MCB RESEARCHERS RECEIVE DEPARTMENTAL HONORS

MCB RESEARCHERS RECEIVE DEPARTMENTAL HONORS

(l to r) Mackenzie Amoroso, Dan Rokni, Carolina Salguero and Christina Saak

Awards for outstanding  work were presented at the 2014 MCB research retreat in September, including the very first winners of the inaugural Bjorkman-Strominger-Wiley Prize for Collaboration and the Doty-Losick Prize for Exceptional Service.
 

 

Bjorkman-Strominger-Wiley Prize for Collaboration

The Bjorkman-Strominger-Wiley Prize was established this year to encourage inter-lab cooperation, in honor of Pamela Bjorkman and Jack Strominger and the late Don Wiley. While all three were working at Harvard in the 1980s, they collaborated on research into the MHC protein’s crystal structure and antigen presentation. The first winners of this award are Samara Reck-Peterson and Andres Leschziner for their labs’ work on the motor protein dynein. According to MCB Chair Alex Schier, “the two labs combined their expertise in structural biology, biophysics, biochemistry and cell biology to be much more than the sum of their parts.”

 

Doty-Losick Prize for Exceptional Service

The first Doty-Losick Prize was awarded to MCO graduate students Carolina Salguero from the D’Souza lab and Christina Saak from the Gibbs lab for their work on behalf of the MCO summer internship program. The award was established to reward outstanding community service efforts by members of the MCB, in honor of professors Paul Doty and Rich Losick. Losick himself said of this years winners, “(the intern program) aims to help diversify science and our MCO graduate program by engaging and mentoring underrepresented minority students and students from disadvantaged backgrounds in host laboratories at Harvard.
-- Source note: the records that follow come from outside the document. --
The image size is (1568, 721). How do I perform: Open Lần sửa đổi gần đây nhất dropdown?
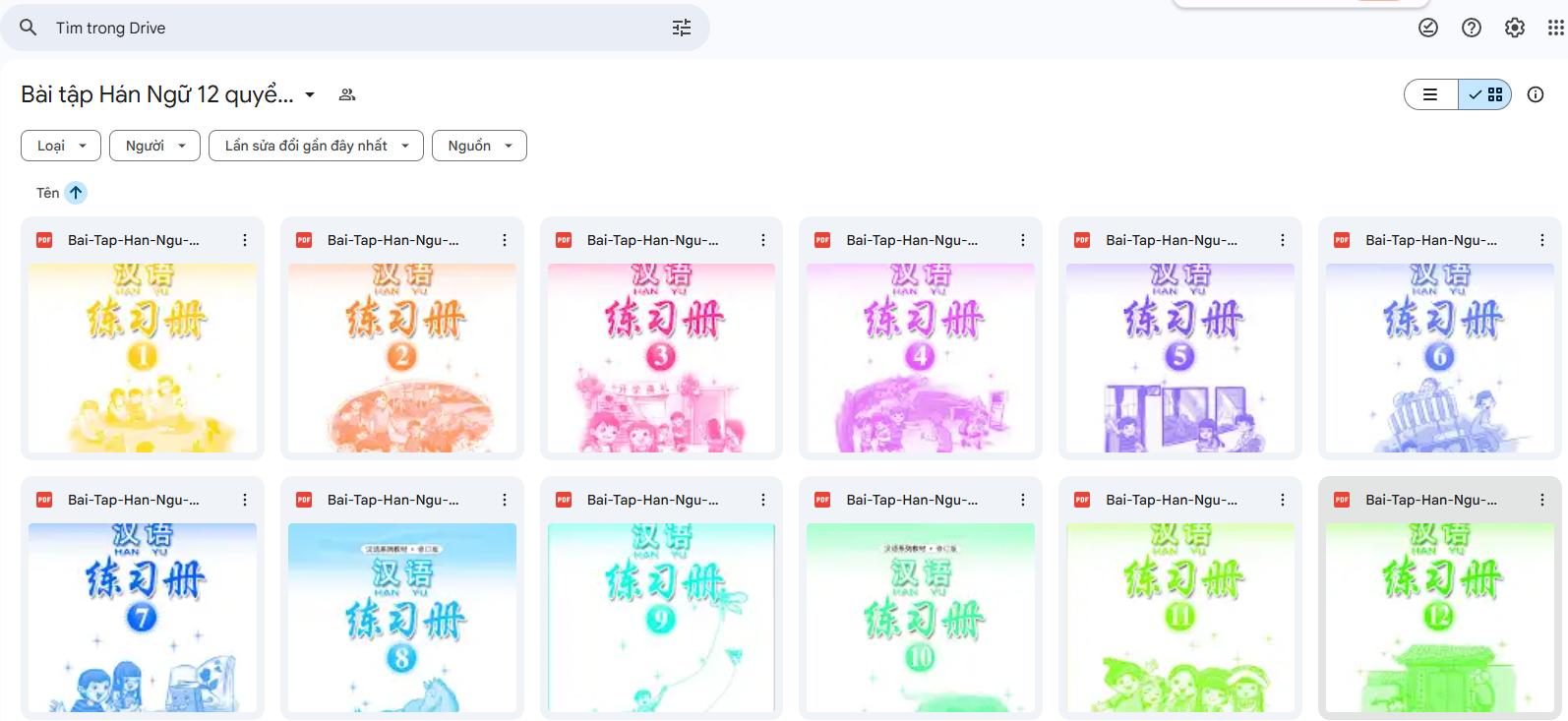(316, 146)
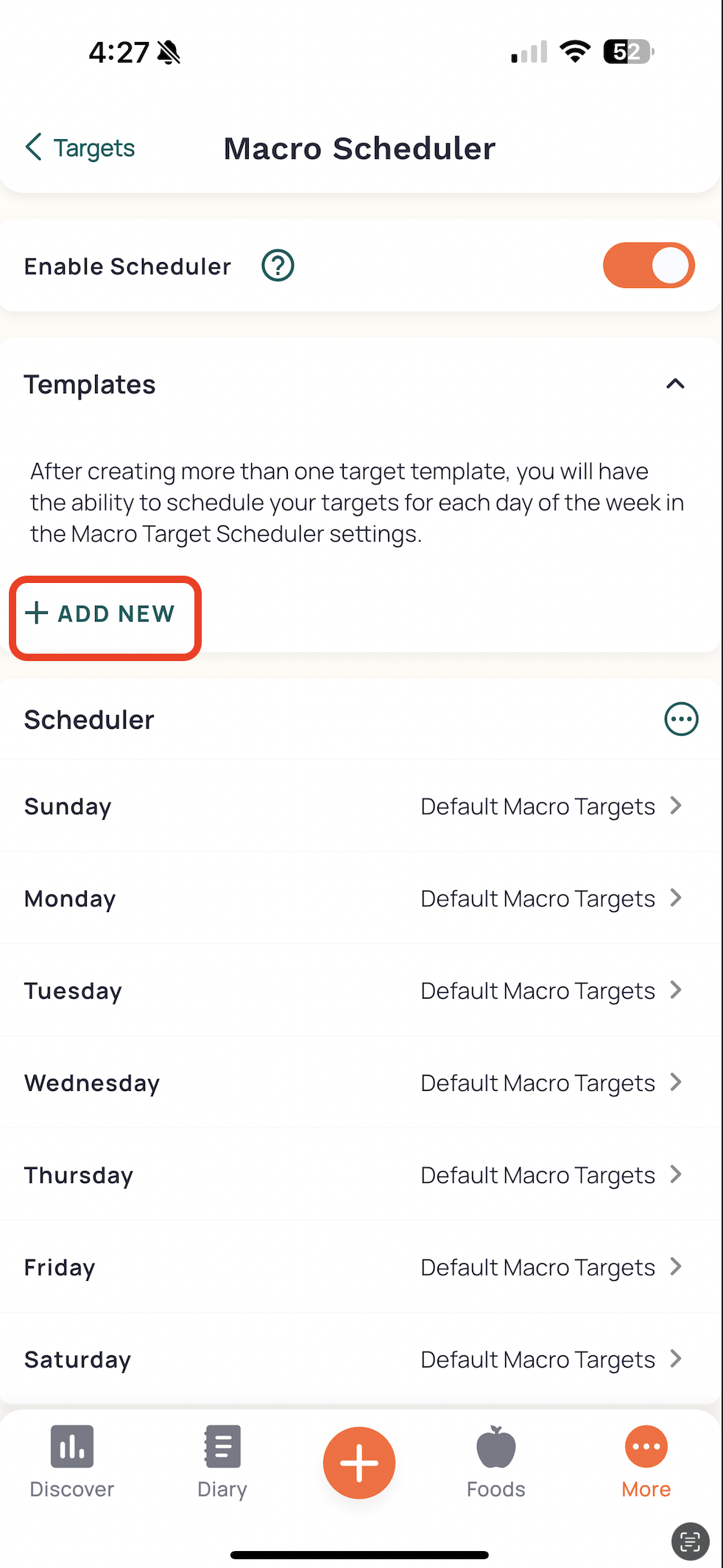Viewport: 723px width, 1568px height.
Task: Disable the Enable Scheduler toggle
Action: (648, 266)
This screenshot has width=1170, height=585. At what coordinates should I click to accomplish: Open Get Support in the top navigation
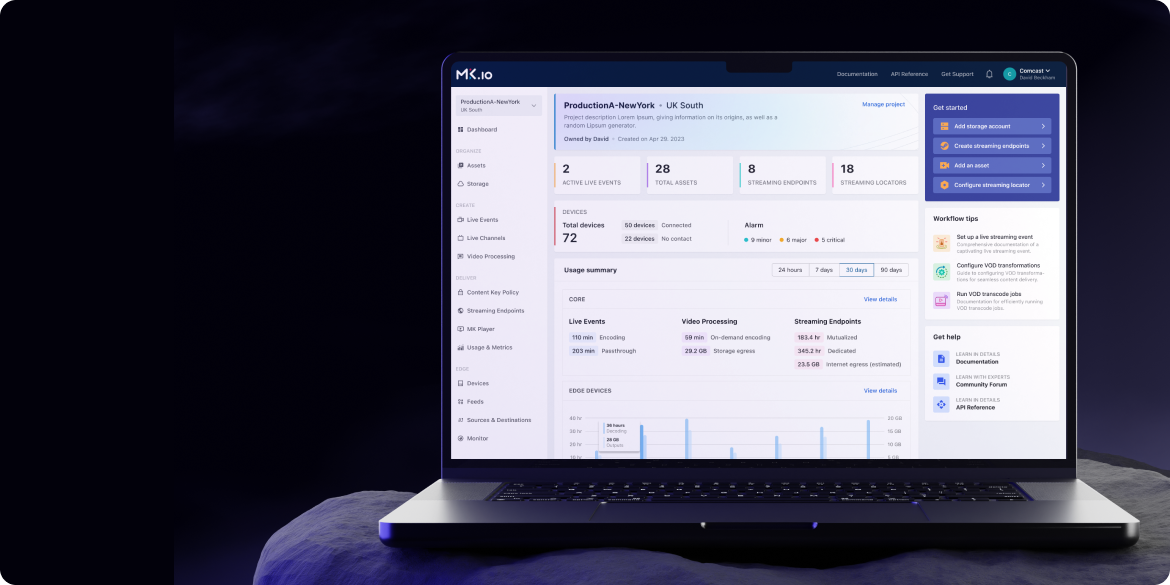(957, 74)
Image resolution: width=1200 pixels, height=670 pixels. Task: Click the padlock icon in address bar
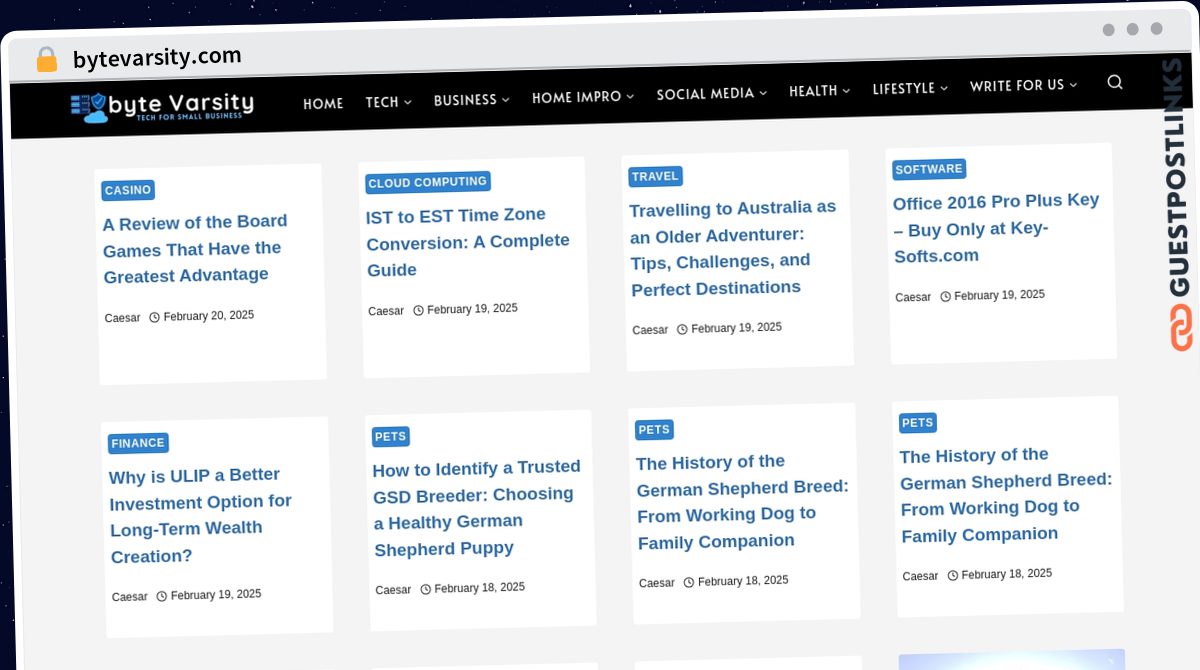(x=46, y=59)
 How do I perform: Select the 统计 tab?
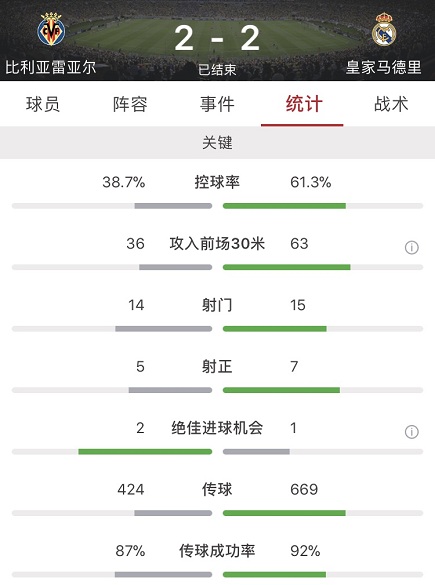(304, 104)
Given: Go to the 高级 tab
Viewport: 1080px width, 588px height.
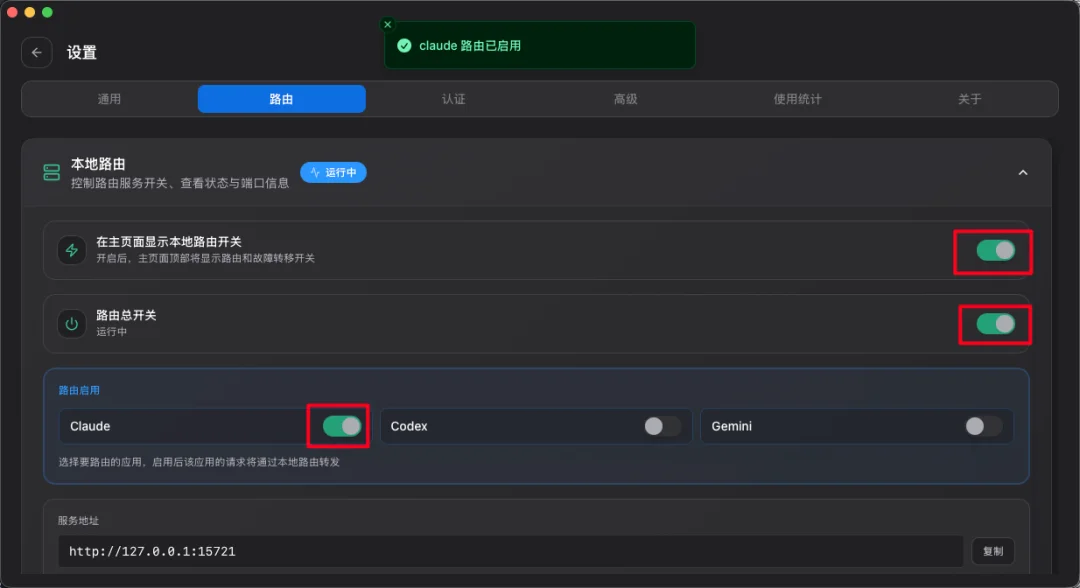Looking at the screenshot, I should (x=625, y=98).
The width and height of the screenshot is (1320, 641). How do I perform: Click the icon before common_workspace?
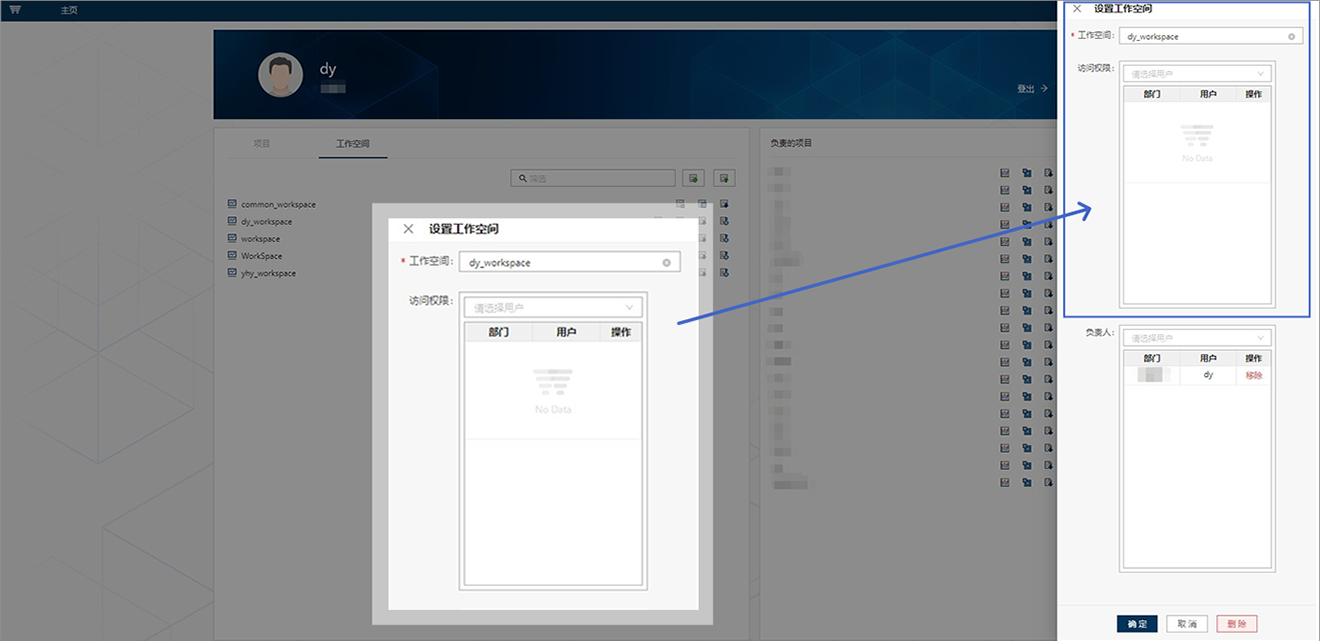(232, 204)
Carolina and Christina drafted a plan for improving the program and threw themselves into its execution with an overwhelming level of commitment.”

 

Ernest Peralta Fund Award

This year’s Peralta Fund Award was presented to third year graduate student Mackenzie Amoroso from the Uchida lab for her qualifying exam proposal “The Neural Basis of Sensorimotor Learning by Reward and Sensory Prediction Error.” Amoroso’s proposal and subsequent defense impressed the faculty committee for her willingness to enter new fields of research and her ability to cover diverse neurobiological disciplines with self-assured accuracy. Amoroso was also recently published in the March 2014 issue of the journal Neuron.

 

Meselson Prize for the Most Beautiful Experiment

Dan Rokni, postdoctoral fellow in the Murthy Lab, won the Meselson Prize for most beautiful experiment for his work on the neurological aspects of an animal’s ability to isolate odors in a crowded olfactory environment. In his experiment, which was featured on the August 2014 cover of Nature Neuroscience, mice were trained to seek out specific odors from random chemical mixtures. The experiment demonstrated some similarities between the senses when the mice had difficulty distinguishing between odors from chemicals with the same functional group, just as people with similar voices are difficult to pick apart in a crowded room. Professor Catherine Dulac said that “(Rokni’s) experiments were beautiful because of the clarity of the design, the very clever analysis, and the ability to draw simple, yet paradigm-shifting conclusions.”